─── Material shown

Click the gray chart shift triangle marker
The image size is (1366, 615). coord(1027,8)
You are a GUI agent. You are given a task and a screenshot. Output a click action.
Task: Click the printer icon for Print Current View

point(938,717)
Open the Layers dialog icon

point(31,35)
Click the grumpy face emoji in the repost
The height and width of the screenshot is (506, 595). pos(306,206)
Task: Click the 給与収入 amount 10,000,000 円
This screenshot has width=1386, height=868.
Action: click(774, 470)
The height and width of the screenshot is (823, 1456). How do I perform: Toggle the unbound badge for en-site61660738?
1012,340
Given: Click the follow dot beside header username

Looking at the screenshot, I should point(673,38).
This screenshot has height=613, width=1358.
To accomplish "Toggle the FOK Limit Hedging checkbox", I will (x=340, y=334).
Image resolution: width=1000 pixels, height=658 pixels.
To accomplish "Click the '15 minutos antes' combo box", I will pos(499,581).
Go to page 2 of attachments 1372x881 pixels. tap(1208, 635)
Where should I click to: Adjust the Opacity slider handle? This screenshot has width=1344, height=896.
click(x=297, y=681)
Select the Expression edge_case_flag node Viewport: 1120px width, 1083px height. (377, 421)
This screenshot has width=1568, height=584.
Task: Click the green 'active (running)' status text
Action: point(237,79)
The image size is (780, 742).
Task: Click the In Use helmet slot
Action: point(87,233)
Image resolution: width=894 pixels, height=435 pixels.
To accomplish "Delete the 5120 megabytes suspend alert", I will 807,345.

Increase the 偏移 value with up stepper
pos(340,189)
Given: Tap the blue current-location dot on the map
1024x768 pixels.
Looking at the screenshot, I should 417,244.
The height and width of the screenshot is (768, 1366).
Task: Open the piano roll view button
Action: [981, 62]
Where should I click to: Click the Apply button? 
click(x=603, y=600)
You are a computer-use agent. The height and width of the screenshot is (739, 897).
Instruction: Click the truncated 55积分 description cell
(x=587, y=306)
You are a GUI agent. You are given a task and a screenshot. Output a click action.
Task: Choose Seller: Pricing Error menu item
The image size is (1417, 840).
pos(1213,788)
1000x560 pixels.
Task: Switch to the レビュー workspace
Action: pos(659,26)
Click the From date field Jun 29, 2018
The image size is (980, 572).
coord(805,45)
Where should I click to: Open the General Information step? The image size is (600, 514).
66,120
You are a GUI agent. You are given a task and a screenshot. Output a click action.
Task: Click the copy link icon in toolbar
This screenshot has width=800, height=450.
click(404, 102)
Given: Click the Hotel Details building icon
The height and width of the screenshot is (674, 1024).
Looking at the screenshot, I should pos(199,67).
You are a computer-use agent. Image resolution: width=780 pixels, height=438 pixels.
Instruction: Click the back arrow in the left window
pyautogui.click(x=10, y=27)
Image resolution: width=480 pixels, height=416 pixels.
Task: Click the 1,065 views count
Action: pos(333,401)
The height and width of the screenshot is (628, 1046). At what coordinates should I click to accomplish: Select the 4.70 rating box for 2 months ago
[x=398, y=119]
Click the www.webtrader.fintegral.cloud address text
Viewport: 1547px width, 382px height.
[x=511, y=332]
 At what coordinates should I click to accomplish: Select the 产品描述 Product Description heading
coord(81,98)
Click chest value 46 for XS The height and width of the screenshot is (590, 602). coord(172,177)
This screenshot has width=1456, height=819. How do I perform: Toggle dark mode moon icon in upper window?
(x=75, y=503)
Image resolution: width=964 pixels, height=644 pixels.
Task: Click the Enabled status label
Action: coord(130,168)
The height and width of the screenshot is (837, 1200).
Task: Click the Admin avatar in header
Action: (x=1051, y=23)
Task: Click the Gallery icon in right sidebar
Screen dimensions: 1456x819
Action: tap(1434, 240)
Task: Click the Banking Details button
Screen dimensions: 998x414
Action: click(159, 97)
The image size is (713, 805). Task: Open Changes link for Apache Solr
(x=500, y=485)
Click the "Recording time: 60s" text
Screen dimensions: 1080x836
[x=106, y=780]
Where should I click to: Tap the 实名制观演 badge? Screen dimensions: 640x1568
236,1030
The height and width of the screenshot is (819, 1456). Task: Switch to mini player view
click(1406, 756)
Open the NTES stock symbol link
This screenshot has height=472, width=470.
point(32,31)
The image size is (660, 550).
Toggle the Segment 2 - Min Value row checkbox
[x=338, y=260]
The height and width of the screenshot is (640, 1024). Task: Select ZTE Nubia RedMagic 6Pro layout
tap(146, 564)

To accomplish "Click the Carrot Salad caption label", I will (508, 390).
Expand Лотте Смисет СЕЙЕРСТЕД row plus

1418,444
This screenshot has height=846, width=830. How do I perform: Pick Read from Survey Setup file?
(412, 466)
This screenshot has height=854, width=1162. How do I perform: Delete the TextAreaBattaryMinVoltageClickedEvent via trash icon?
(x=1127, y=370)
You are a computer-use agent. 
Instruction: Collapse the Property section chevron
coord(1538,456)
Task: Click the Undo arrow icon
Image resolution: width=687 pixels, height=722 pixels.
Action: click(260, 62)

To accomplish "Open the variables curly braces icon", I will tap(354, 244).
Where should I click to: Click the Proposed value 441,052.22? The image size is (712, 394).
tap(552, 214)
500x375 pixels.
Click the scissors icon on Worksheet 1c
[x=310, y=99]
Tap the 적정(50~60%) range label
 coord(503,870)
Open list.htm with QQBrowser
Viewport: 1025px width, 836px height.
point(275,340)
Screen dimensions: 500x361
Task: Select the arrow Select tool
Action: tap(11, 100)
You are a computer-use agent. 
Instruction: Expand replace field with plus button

──────

Arrange all the material above as a Markdown table with two columns, n for the row number and Line for the text of each line. Leave out blank lines.

| n | Line |
|---|---|
| 1 | Click the gray chart shift triangle marker |
| 2 | The image size is (1366, 615). coord(1027,8) |
| 3 | You are a GUI agent. You are given a task and a screenshot. Output a click action. |
| 4 | Task: Click the printer icon for Print Current View |
| 5 | point(938,717) |
| 6 | Open the Layers dialog icon |
| 7 | point(31,35) |
| 8 | Click the grumpy face emoji in the repost |
| 9 | The height and width of the screenshot is (506, 595). pos(306,206) |
| 10 | Task: Click the 給与収入 amount 10,000,000 円 |
| 11 | This screenshot has width=1386, height=868. |
| 12 | Action: click(774, 470) |
| 13 | The height and width of the screenshot is (823, 1456). How do I perform: Toggle the unbound badge for en-site61660738? |
| 14 | 1012,340 |
| 15 | Given: Click the follow dot beside header username |
| 16 | Looking at the screenshot, I should point(673,38). |
| 17 | This screenshot has height=613, width=1358. |
| 18 | To accomplish "Toggle the FOK Limit Hedging checkbox", I will (x=340, y=334). |
| 19 | Image resolution: width=1000 pixels, height=658 pixels. |
| 20 | To accomplish "Click the '15 minutos antes' combo box", I will pos(499,581). |
| 21 | Go to page 2 of attachments 1372x881 pixels. tap(1208, 635) |
| 22 | Where should I click to: Adjust the Opacity slider handle? This screenshot has width=1344, height=896. |
| 23 | click(x=297, y=681) |
| 24 | Select the Expression edge_case_flag node Viewport: 1120px width, 1083px height. (377, 421) |
| 25 | This screenshot has width=1568, height=584. |
| 26 | Task: Click the green 'active (running)' status text |
| 27 | Action: point(237,79) |
| 28 | The image size is (780, 742). |
| 29 | Task: Click the In Use helmet slot |
| 30 | Action: point(87,233) |
| 31 | Image resolution: width=894 pixels, height=435 pixels. |
| 32 | To accomplish "Delete the 5120 megabytes suspend alert", I will 807,345. |
| 33 | Increase the 偏移 value with up stepper |
| 34 | pos(340,189) |
| 35 | Given: Tap the blue current-location dot on the map |
| 36 | 1024x768 pixels. |
| 37 | Looking at the screenshot, I should 417,244. |
| 38 | The height and width of the screenshot is (768, 1366). |
| 39 | Task: Open the piano roll view button |
| 40 | Action: [981, 62] |
| 41 | Where should I click to: Click the Apply button?  |
| 42 | click(x=603, y=600) |
| 43 | You are a computer-use agent. The height and width of the screenshot is (739, 897). |
| 44 | Instruction: Click the truncated 55积分 description cell |
| 45 | (x=587, y=306) |
| 46 | You are a GUI agent. You are given a task and a screenshot. Output a click action. |
| 47 | Task: Choose Seller: Pricing Error menu item |
| 48 | The image size is (1417, 840). |
| 49 | pos(1213,788) |
| 50 | 1000x560 pixels. |
| 51 | Task: Switch to the レビュー workspace |
| 52 | Action: pos(659,26) |
| 53 | Click the From date field Jun 29, 2018 |
| 54 | The image size is (980, 572). |
| 55 | coord(805,45) |
| 56 | Where should I click to: Open the General Information step? The image size is (600, 514). |
| 57 | 66,120 |
| 58 | You are a GUI agent. You are given a task and a screenshot. Output a click action. |
| 59 | Task: Click the copy link icon in toolbar |
| 60 | This screenshot has width=800, height=450. |
| 61 | click(404, 102) |
| 62 | Given: Click the Hotel Details building icon |
| 63 | The height and width of the screenshot is (674, 1024). |
| 64 | Looking at the screenshot, I should pos(199,67). |
| 65 | You are a computer-use agent. Image resolution: width=780 pixels, height=438 pixels. |
| 66 | Instruction: Click the back arrow in the left window |
| 67 | pyautogui.click(x=10, y=27) |
| 68 | Image resolution: width=480 pixels, height=416 pixels. |
| 69 | Task: Click the 1,065 views count |
| 70 | Action: pos(333,401) |
| 71 | The height and width of the screenshot is (628, 1046). At what coordinates should I click to accomplish: Select the 4.70 rating box for 2 months ago |
| 72 | [x=398, y=119] |
| 73 | Click the www.webtrader.fintegral.cloud address text |
| 74 | Viewport: 1547px width, 382px height. |
| 75 | [x=511, y=332] |
| 76 |  At what coordinates should I click to accomplish: Select the 产品描述 Product Description heading |
| 77 | coord(81,98) |
| 78 | Click chest value 46 for XS The height and width of the screenshot is (590, 602). coord(172,177) |
| 79 | This screenshot has width=1456, height=819. How do I perform: Toggle dark mode moon icon in upper window? |
| 80 | (x=75, y=503) |
| 81 | Image resolution: width=964 pixels, height=644 pixels. |
| 82 | Task: Click the Enabled status label |
| 83 | Action: coord(130,168) |
| 84 | The height and width of the screenshot is (837, 1200). |
| 85 | Task: Click the Admin avatar in header |
| 86 | Action: (x=1051, y=23) |
| 87 | Task: Click the Gallery icon in right sidebar |
| 88 | Screen dimensions: 1456x819 |
| 89 | Action: tap(1434, 240) |
| 90 | Task: Click the Banking Details button |
| 91 | Screen dimensions: 998x414 |
| 92 | Action: click(159, 97) |
| 93 | The image size is (713, 805). Task: Open Changes link for Apache Solr |
| 94 | (x=500, y=485) |
| 95 | Click the "Recording time: 60s" text |
| 96 | Screen dimensions: 1080x836 |
| 97 | [x=106, y=780] |
| 98 | Where should I click to: Tap the 实名制观演 badge? Screen dimensions: 640x1568 |
| 99 | 236,1030 |
| 100 | The height and width of the screenshot is (819, 1456). Task: Switch to mini player view |
| 101 | click(1406, 756) |
| 102 | Open the NTES stock symbol link |
| 103 | This screenshot has height=472, width=470. |
| 104 | point(32,31) |
| 105 | The image size is (660, 550). |
| 106 | Toggle the Segment 2 - Min Value row checkbox |
| 107 | [x=338, y=260] |
| 108 | The height and width of the screenshot is (640, 1024). Task: Select ZTE Nubia RedMagic 6Pro layout |
| 109 | tap(146, 564) |
| 110 | To accomplish "Click the Carrot Salad caption label", I will (508, 390). |
| 111 | Expand Лотте Смисет СЕЙЕРСТЕД row plus |
| 112 | 1418,444 |
| 113 | This screenshot has height=846, width=830. How do I perform: Pick Read from Survey Setup file? |
| 114 | (412, 466) |
| 115 | This screenshot has height=854, width=1162. How do I perform: Delete the TextAreaBattaryMinVoltageClickedEvent via trash icon? |
| 116 | (x=1127, y=370) |
| 117 | You are a computer-use agent.  |
| 118 | Instruction: Collapse the Property section chevron |
| 119 | coord(1538,456) |
| 120 | Task: Click the Undo arrow icon |
| 121 | Image resolution: width=687 pixels, height=722 pixels. |
| 122 | Action: click(260, 62) |
| 123 | To accomplish "Open the variables curly braces icon", I will tap(354, 244). |
| 124 | Where should I click to: Click the Proposed value 441,052.22? The image size is (712, 394). |
| 125 | tap(552, 214) |
| 126 | 500x375 pixels. |
| 127 | Click the scissors icon on Worksheet 1c |
| 128 | [x=310, y=99] |
| 129 | Tap the 적정(50~60%) range label |
| 130 |  coord(503,870) |
| 131 | Open list.htm with QQBrowser |
| 132 | Viewport: 1025px width, 836px height. |
| 133 | point(275,340) |
| 134 | Screen dimensions: 500x361 |
| 135 | Task: Select the arrow Select tool |
| 136 | Action: tap(11, 100) |
| 137 | You are a computer-use agent.  |
| 138 | Instruction: Expand replace field with plus button |